By Deborah Bailey,
AFRO Contributing Editor
Bowie State University student Kiara Ebron was exuberant upon learning Vice President Kamala Harris and Gov. Wes Moore would be visiting her campus to encourage home ownership– specifically in the Black community.
The 22 year-old MBA student also decided attending the Harris appearance would be a wonderful way to celebrate her first anniversary as a homeowner in suburban Maryland.
The vice president came to Bowie State to unveil a Department of Housing and Urban Development initiative to reduce the annual mortgage insurance premium for most new borrowers, making Federal Housing Administration-backed (FHA) loans less expensive for first-time, moderate-income buyers.

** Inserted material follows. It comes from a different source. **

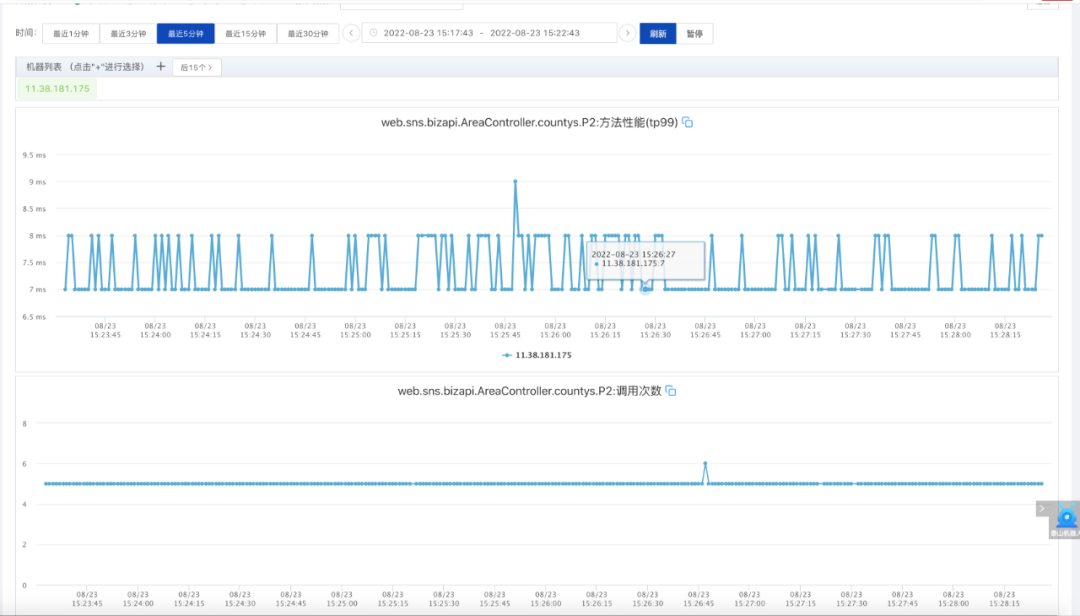Go to the next time range

tap(627, 33)
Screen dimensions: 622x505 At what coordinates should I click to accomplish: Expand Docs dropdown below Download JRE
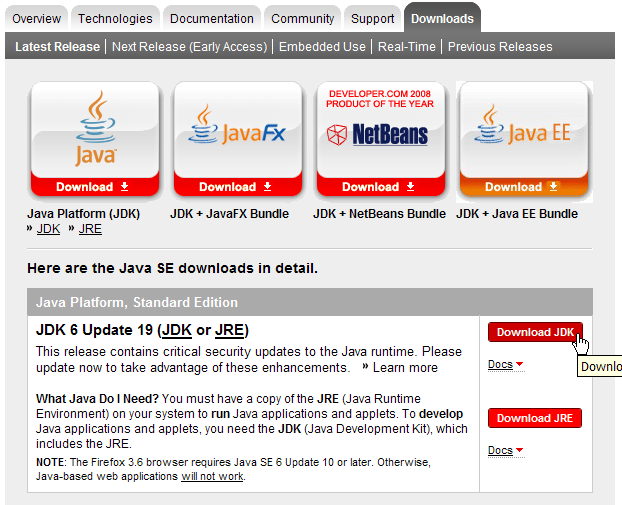[x=505, y=450]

“I am proud to announce that on March 20 we are reducing mortgage insurance payments for all new FHA homeowners by nearly 40 percent,” Harris said, to cheers from the audience on Feb. 22.
“We know that when we increase home ownership it strengthens communities and it strengthens our economy,” Harris told a crowd of Bowie State students, community members and housing advocates.
FHA insured mortgages account for 7.5 percent of all home sales and are targeted at homebuyers who otherwise may not be able to achieve homeownership. Through FHA home purchases are more affordable for lower, middle-income, and first-time homeowners, like Ebron, who bought her three-story townhome in suburban Maryland with an FHA loan. Through the FHA program, her down payment was less than $3,000.
The mortgage insurance payment reduction announced by Harris will apply to almost all single-family purchases insured by FHA under the agency’s Title II forward mortgage program.
The reduction will cover all eligible property types, including single-family homes, condominiums, and manufactured homes, all eligible loan-to-value ratios and all eligible base loan amounts, according to HUD.
Moore, who addressed the gathering shortly before Harris, said that Maryland is ready to partner with the federal government to help Maryland residents achieve home ownership.
“We’ve got to have the right partners,” said Moore, underscoring his administration’s home ownership strategy. “It’s great to have our vice president talking about issues of importance to us: work, wages and wealth.” Moore said.
“The wealth gap is hurting not just one group. It is hurting all of us. For our state to win we must become an ownership society,” Moore continued, mentioning the Maryland Mortgage Program, a statewide effort supporting first-time as well as repeat home purchases.
Maryland ranks as one of the most expensive states in the U.S. for home buyers, according to the World Population Review. The Maryland Realtors Association estimated the average home cost more than $433,000 at the end of 2022.
Bladensburg Mayor Takisha James said she is encouraged by the announcement and looked forward to support and technical assistance from state and federal partners for smaller communities, especially those nearby large urban centers.
“There is a critical need here for affordable housing options. Not being priced out of the market is so important to communities of color,” James said.
More than 40 percent of Bladensburg’s nearly 10,000 residents are renters. Current home sale averages for this Maryland community bordering Washington, D.C. range from $380,000 to more than $600,000.
James said her residents love the convenience of Bladensburg, and she wants to develop more options for affordable housing stock that will transform her renters into homeowners.
Elizabeth Scott Glenn, chair of the U.S. Africa Collaborative, Inc. and a veteran affordable housing advocate, said the announcement was another step needed to advance Black home ownership.
“We have got to find every means possible to close this housing gap in America and in cities across the world so black and brown people can build wealth,” she said.
According to U.S. census data there is close to a 30 percent gap between Blacks and Whites in home ownership. In 2022, 74.6 percent of White households owned their homes, compared with 45.3 percent of Black households.
The gap between White and Black homeownership rates is wider now than in 1960, when housing discrimination was rampant and legal, according to Pew Charitable Trusts.